> [WHAT YOU WILL DO]: In this exercise, return only the lines that run from the line with "Given: Click the Sepia slider handle" to the end of the entries below, both included. Pictures are not copied.

> [TASK MATERIAL]:
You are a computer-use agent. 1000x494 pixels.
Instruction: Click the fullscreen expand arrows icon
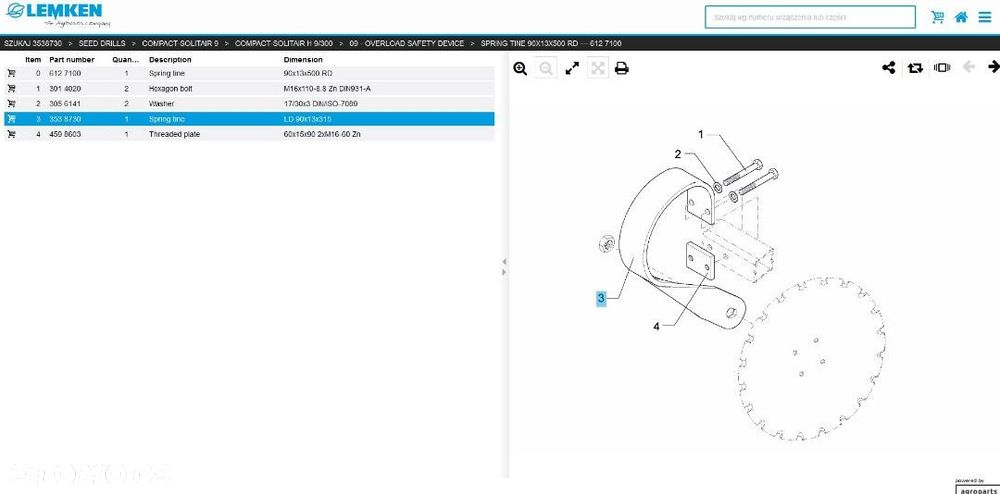coord(572,68)
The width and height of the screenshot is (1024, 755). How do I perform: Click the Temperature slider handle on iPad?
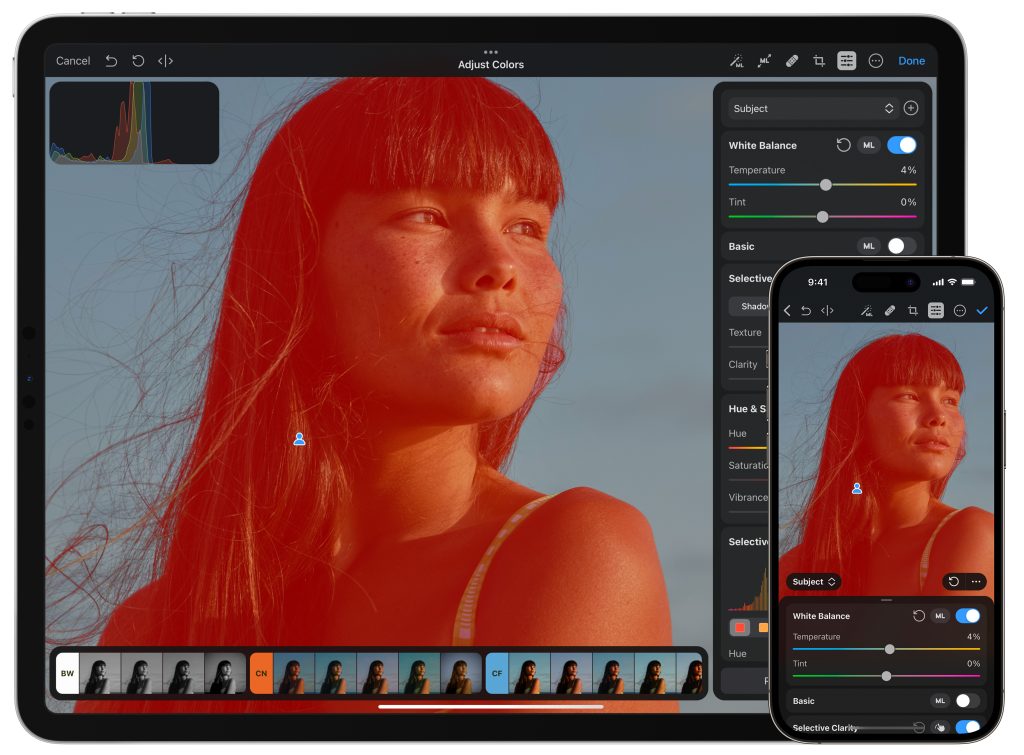pyautogui.click(x=825, y=185)
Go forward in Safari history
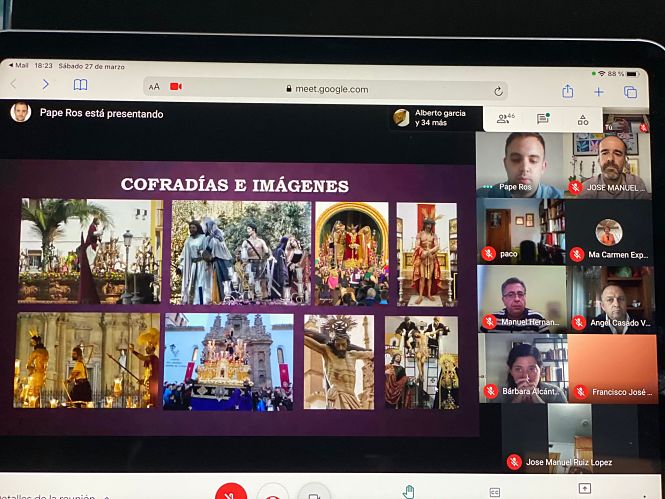The width and height of the screenshot is (665, 499). pos(45,85)
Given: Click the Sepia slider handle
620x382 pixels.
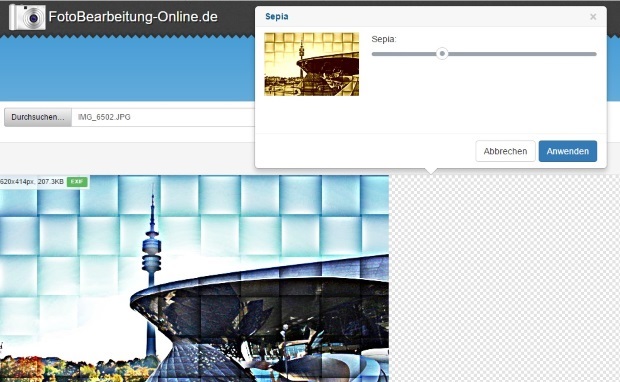Looking at the screenshot, I should [x=442, y=53].
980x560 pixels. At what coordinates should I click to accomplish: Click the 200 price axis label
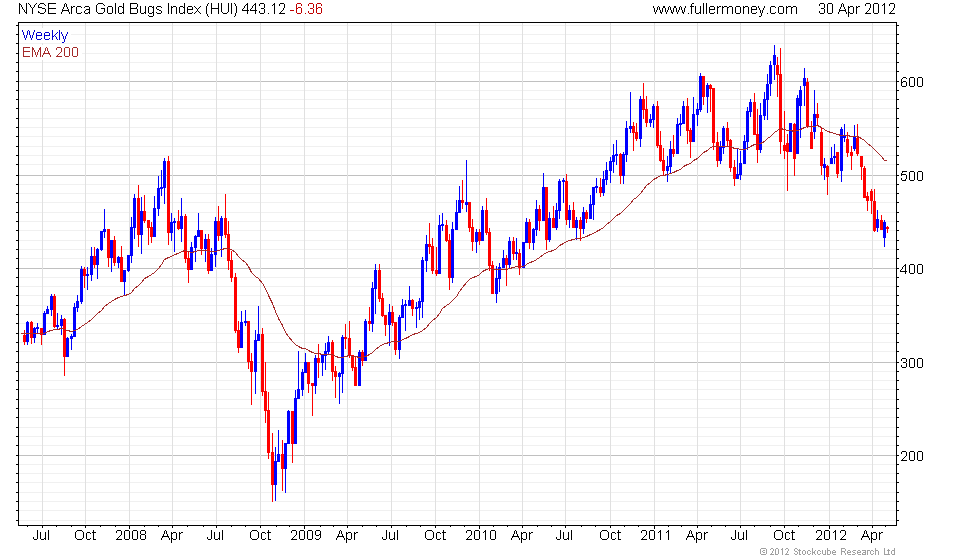click(911, 456)
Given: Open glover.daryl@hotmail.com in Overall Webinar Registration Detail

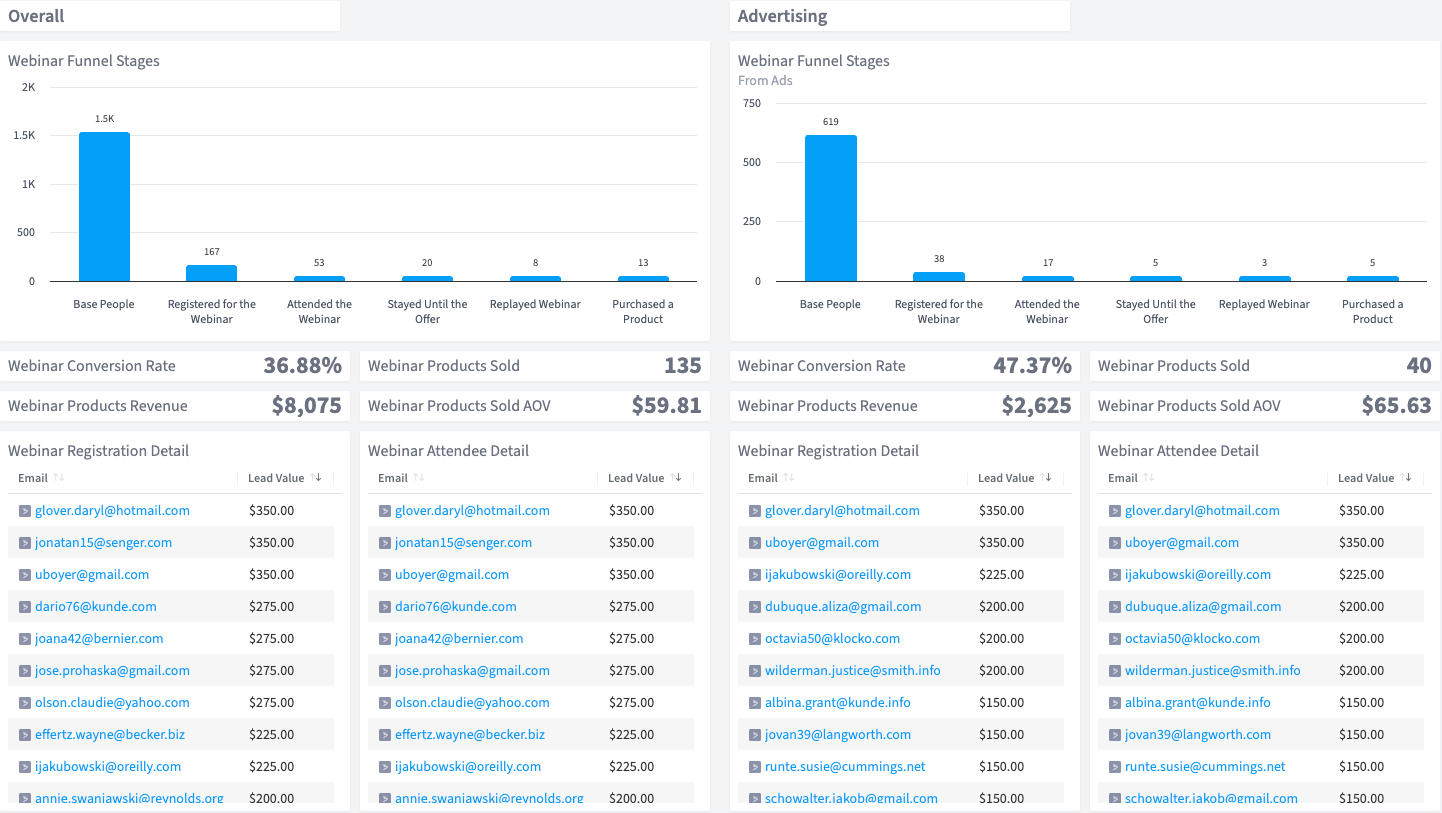Looking at the screenshot, I should pos(112,510).
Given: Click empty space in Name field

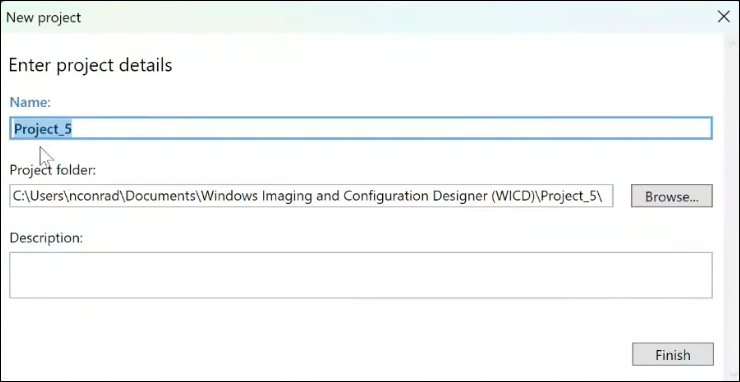Looking at the screenshot, I should tap(392, 128).
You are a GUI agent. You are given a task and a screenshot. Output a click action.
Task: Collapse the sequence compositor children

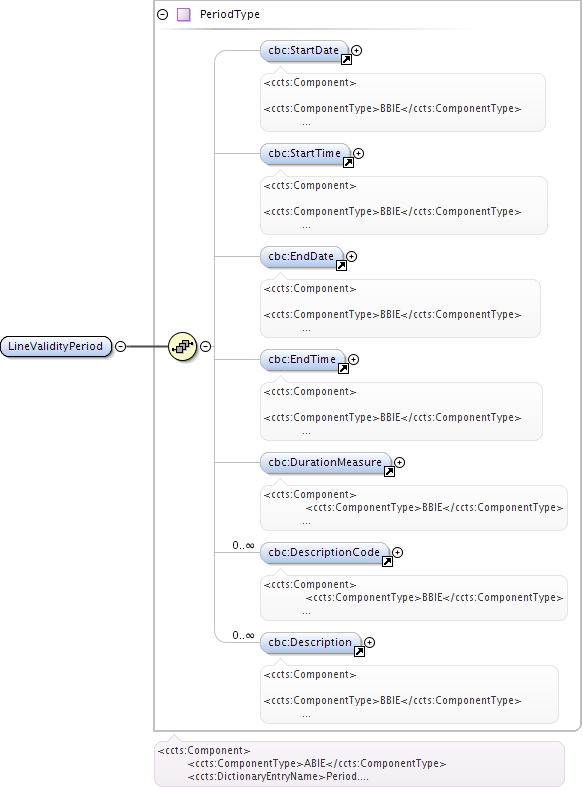[206, 346]
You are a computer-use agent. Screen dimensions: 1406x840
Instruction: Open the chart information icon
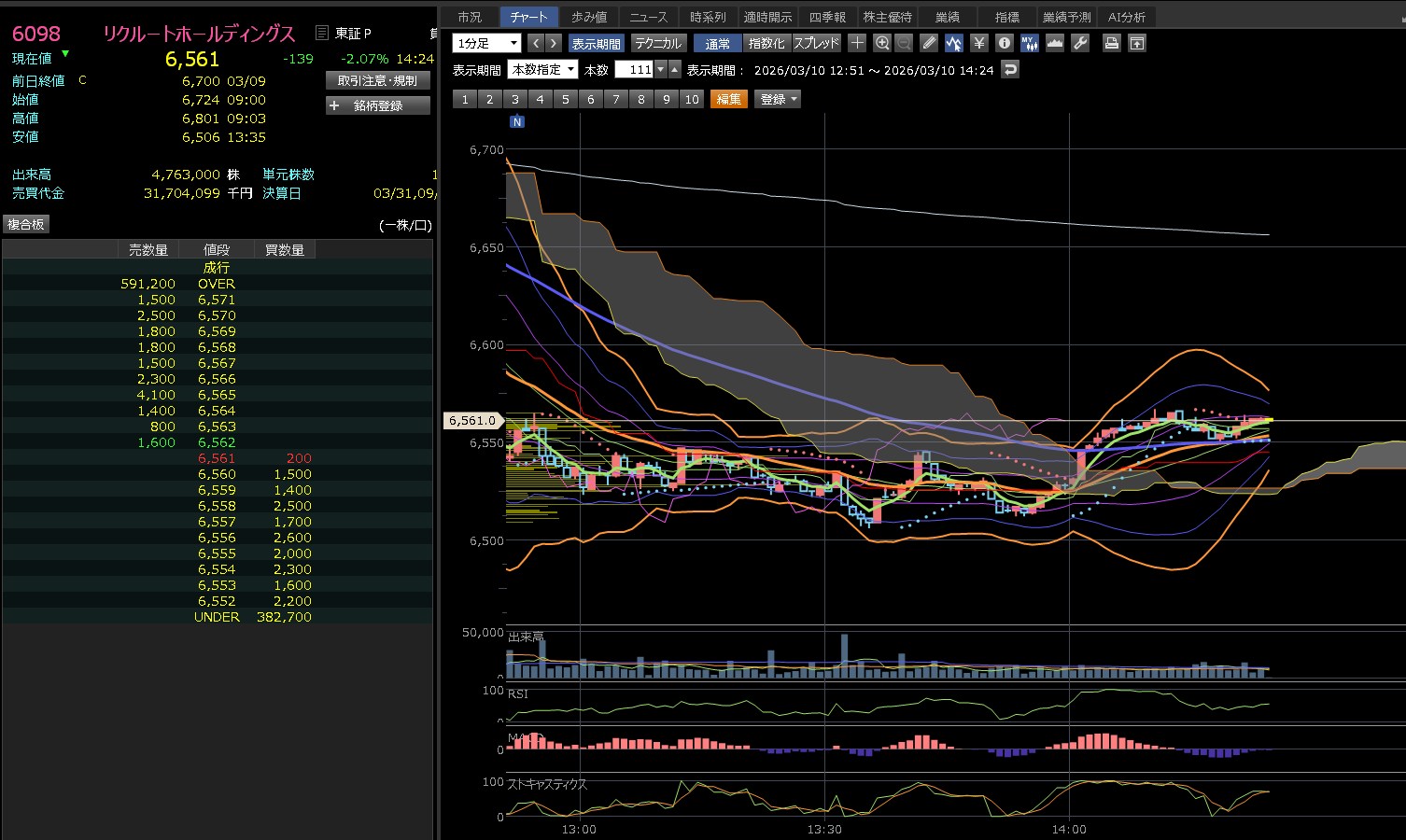click(1004, 43)
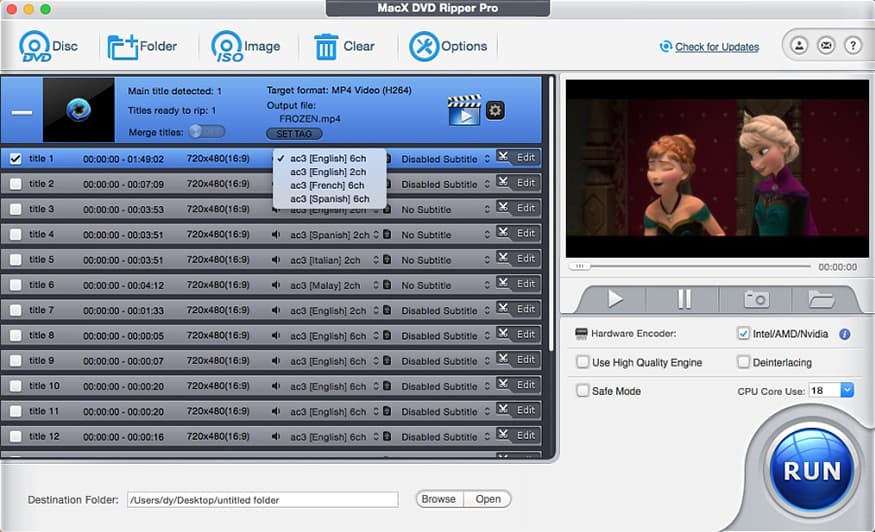Click the Check for Updates link
Viewport: 875px width, 532px height.
pyautogui.click(x=716, y=47)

> [ANSWER TO THIS EXERCISE]:
Given: Click the Sepia slider handle
620x382 pixels.
Looking at the screenshot, I should [x=442, y=53].
980x560 pixels. At what coordinates should I click to accomplish: Click the 200 price axis label
click(911, 456)
Given: Open glover.daryl@hotmail.com in Overall Webinar Registration Detail

Looking at the screenshot, I should pos(112,510).
Given: Click empty space in Name field

Looking at the screenshot, I should tap(392, 128).
You are a GUI agent. You are given a task and a screenshot. Output a click action.
Task: Collapse the sequence compositor children

[206, 346]
You are a computer-use agent. Screen dimensions: 1406x840
Instruction: Open the chart information icon
click(1004, 43)
Click the Check for Updates link
Viewport: 875px width, 532px height.
pyautogui.click(x=716, y=47)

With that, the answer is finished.